**Pedido escrito 1**
Devolve sem alterações as linhas das entradas, começando na linha que contém "Go to the next page of the table" e terminando no fim das entradas, ambas incluídas. Deixa as imagens fora da resposta.

Francisco compreendeu o «essencial da
vida que é Deus»
04.04.2019
É uma das maiores especialistas na vida
dos pastorinhos de Fátima, e ninguém esquece o sorriso rasgado com que participou
na cerimónia de canonização das crianças Francisco e Jacinta. Quando passam 100
anos sobre a morte de Francisco, a Ir. Ângela Coelho leva-nos a conhecer melhor
este menino que já era «diretor espiritual» de Lúcia e Jacinta.
É o centenário da morte de Francisco... como é que tudo aconteceu?
No final de 1918, Francisco e sua irmã Jacinta ficaram doentes, por altura do
Outono, da gripe espanhola, uma epidemia que apareceu no pós I Guerrra Mundial
e assolou a Europa e uma grande parte do mundo. Ficaram eles os dois, mas muita
gente em Fátima, eles não foram os únicos. A única diferença é que eles tinham
a consciência de que isso ia acontecer. Não que iriam ficar com gripe, mas que
iriam morrer, porque Nossa Senhora lhes tinha dito na aparição de junho. E é a
partir dessa aparição que eles começam de facto a exprimir este conhecimento de
que iam para o Céu e que estavam muito contentes por isso, porque iam ter com
Nossa Senhora e Nosso Senhor. Entretanto, o Francisco fica logo ali doente e
vai acamar, e é o primeiro a ficar fragilizado e depois morre no dia 4 de abril
de 1919. À noite, ao cair do dia, na sua casa em Fátima. É o único que morre em
Fátima.
Morre em paz?
Morre em paz. Ele teve dois grandes desejos antes de morrer: comungar para
tomar “Jesus escondido”, e para isso precisava de se confessar, porque naquela
época ninguém comungava antes de se confessar. É muito bonito, porque o padre
consentiu nisto e uma das coisas que me encanta na hora da morte do Francisco é
precisamente isto: a sua preparação para a confissão. Já estava na cama, e uma
das irmãs vai chamar a Lúcia porque o Francisco queria falar com ela. Isto terá
sido no dia 2 de abril, e ele pede à Lúcia «diz-me se me viste fazer algum
pecado», e isto é tão bonito. Ele pede a ajuda para que o ajudem a fazer o seu
grande exame de consciência. É extraordinário, e sabemos os pecados: a Lúcia
diz que o viu desobedecer de vez em quando aos pais quando lhe diziam para não
ir ter com ela à pastagem e ele ia, e a Jacinta tinha-o visto pegar num tostão
para comprar um instrumento musical sem autorização dos pais, e quando os
rapazes de uma aldeia de Boleiros atiraram pedras aos de Fátima, ele também
atirou pedras aos de Boleiros. Ele diz «esse já os confessei, mas volto a
confessar», e depois tem esta expressão tão bonita «secalhar é por causa dos
meus pecados que Nosso Senhor anda tão triste, mas eu, se vivesse, não
cometeria mais nenhum, porque estou mesmo arrependido». Vemos nesta confissão
uma enorme delicadeza de alma. Por um lado, delicadeza e simplicidade. Só uma
pessoa muito simples é que pede aos outros “ajuda-me a ver o que eu fiz de
mal”.
Mesmo no fim, não deixa as suas companheiras de missão...

**Pedido escrito 2**
Responde às perguntas seguintes sobre a entrevista acerca de Francisco:
(a) Em que dia morreu Francisco?
(b) De que doença ficaram doentes Francisco e Jacinta no final de 1918?
(c) Segundo Jacinta, para que pegou Francisco num tostão?

**Dados de entrada**
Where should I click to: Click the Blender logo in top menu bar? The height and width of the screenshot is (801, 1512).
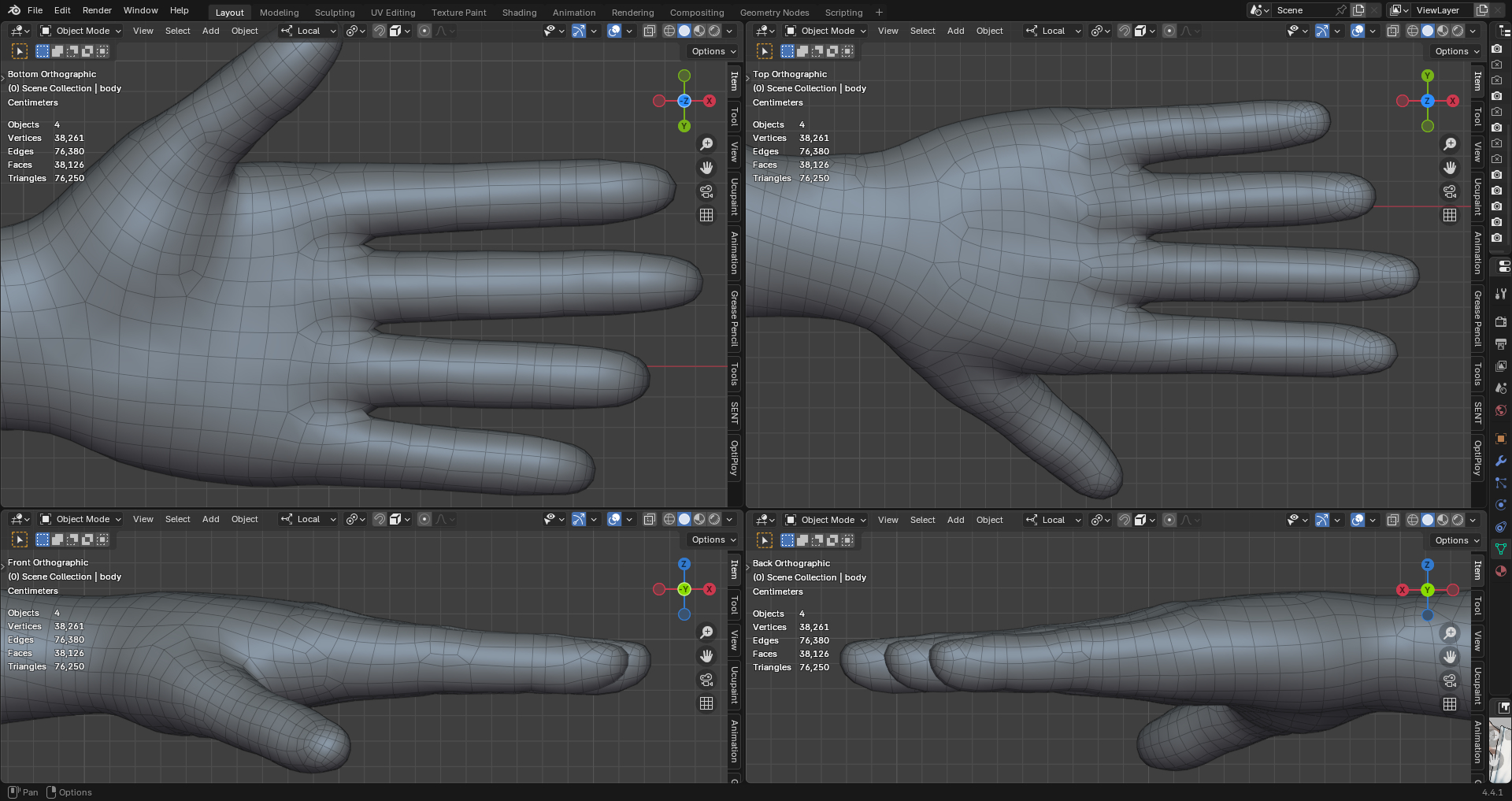14,10
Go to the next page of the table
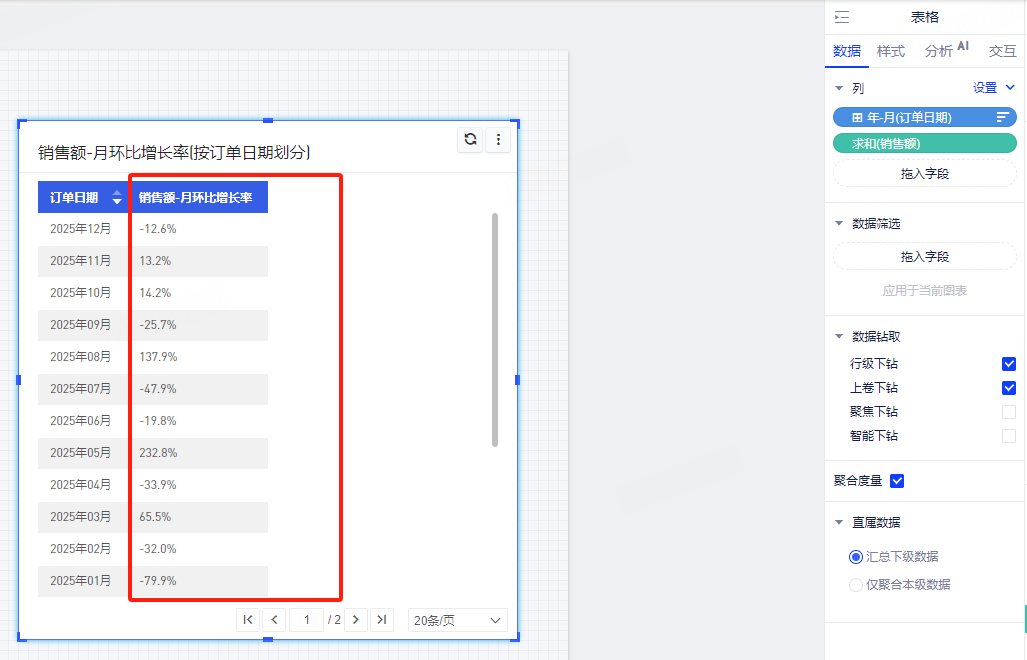Viewport: 1027px width, 660px height. click(x=355, y=620)
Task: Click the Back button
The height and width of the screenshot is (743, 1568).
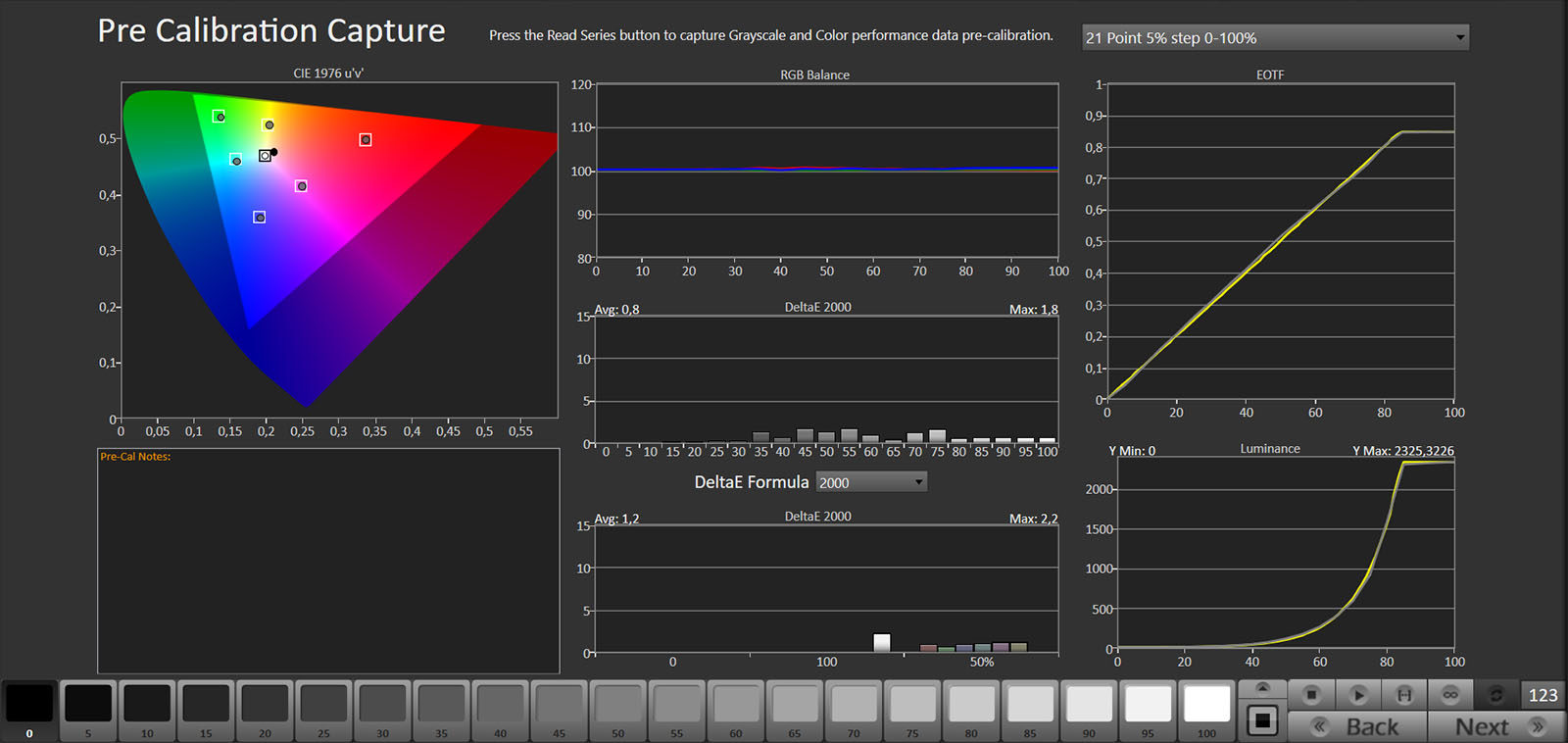Action: coord(1358,726)
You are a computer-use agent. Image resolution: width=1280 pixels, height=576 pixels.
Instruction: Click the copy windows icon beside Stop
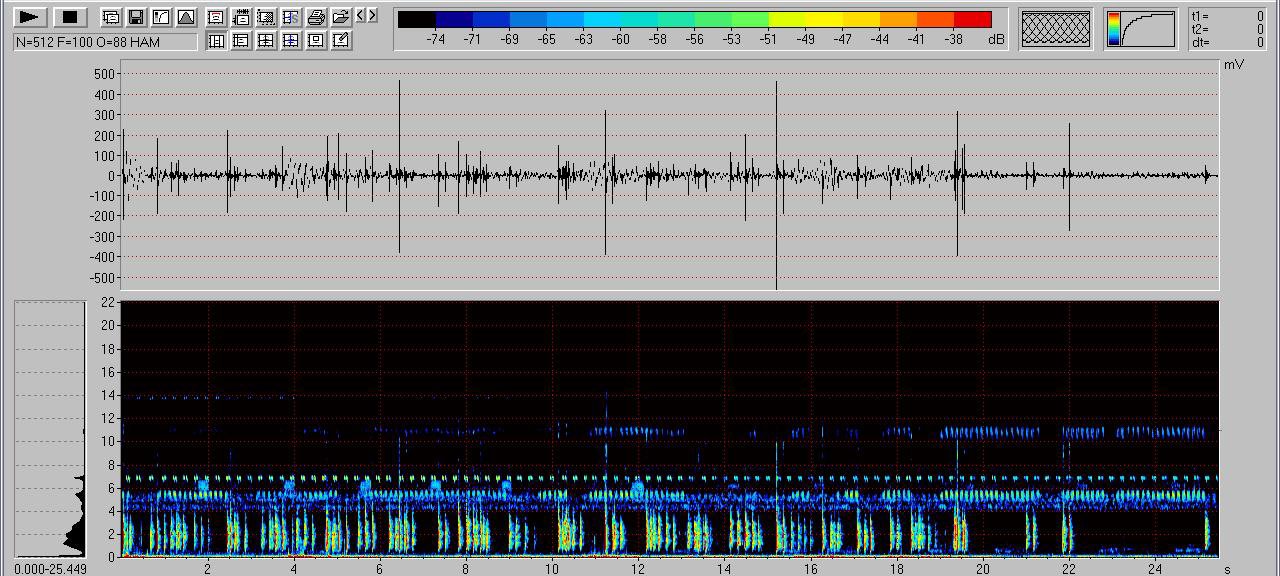[111, 17]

**Resposta final 1**
Go to the next page of the table
Viewport: 1027px width, 660px height. click(x=355, y=620)
Task: Click the Back button
The height and width of the screenshot is (743, 1568).
Action: coord(1358,726)
You are a computer-use agent. Image resolution: width=1280 pixels, height=576 pixels.
Instruction: Click the copy windows icon beside Stop
[111, 17]

**Resposta final 2**
(a) Francisco morreu no dia 4 de abril de 1919.
(b) Ficaram doentes com a gripe espanhola.
(c) Pegou num tostão para comprar um instrumento musical sem autorização dos pais.